Music Makes You Smarter!

Recent neurological scientific experiments confirm what music educators have known all along: music lessons increase brain power.  This is especially true -and critical - for young children as a musically rich environment early on improves life skills and opportunities later.  But the benefits of music study don’t end when youth does: no matter what the student’s age, music can improve quality of life by stimulating and challenging the brain to learn new things.  Not just a right-brain/left-brain activity, music engages all parts of the brain at the same time and as a result builds pathways and strengthens connections overall. 

We should not fail to mention the primary benefit of music: personal enrichment through the joy of creating, participating, sharing and achieving in a broader, community minded context.

Some Recent Brain Science About Music

Harris, M. (July 23, 2010).  Learning instruments boosts kids’ brains.  The Vancouver Province, p. 33.

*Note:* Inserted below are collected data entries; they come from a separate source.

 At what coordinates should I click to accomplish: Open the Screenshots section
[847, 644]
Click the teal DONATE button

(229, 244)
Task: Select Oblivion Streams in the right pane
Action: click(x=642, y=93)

Clip from W-Five’s “The Musical Brain.”

Excerpt from Hodges, D. (1999).  Does music really make you smarter? Southwestern Musician, 67:9, 28-33:

[First:] One answer to the question—“Does music really make you smarter?—should be a resounding “NO.” That is, certainly music does not make one smarter in any superficial sense. Here is a quick, informal test of logic that might help. Imagine going to any university campus and organizing the faculty into disciplines. Would it be reasonable to assume that the music faculty is smarter than the astrophysicists, the biochemists, the philosophers, or any other faculty group simply because they had heard more Mozart?…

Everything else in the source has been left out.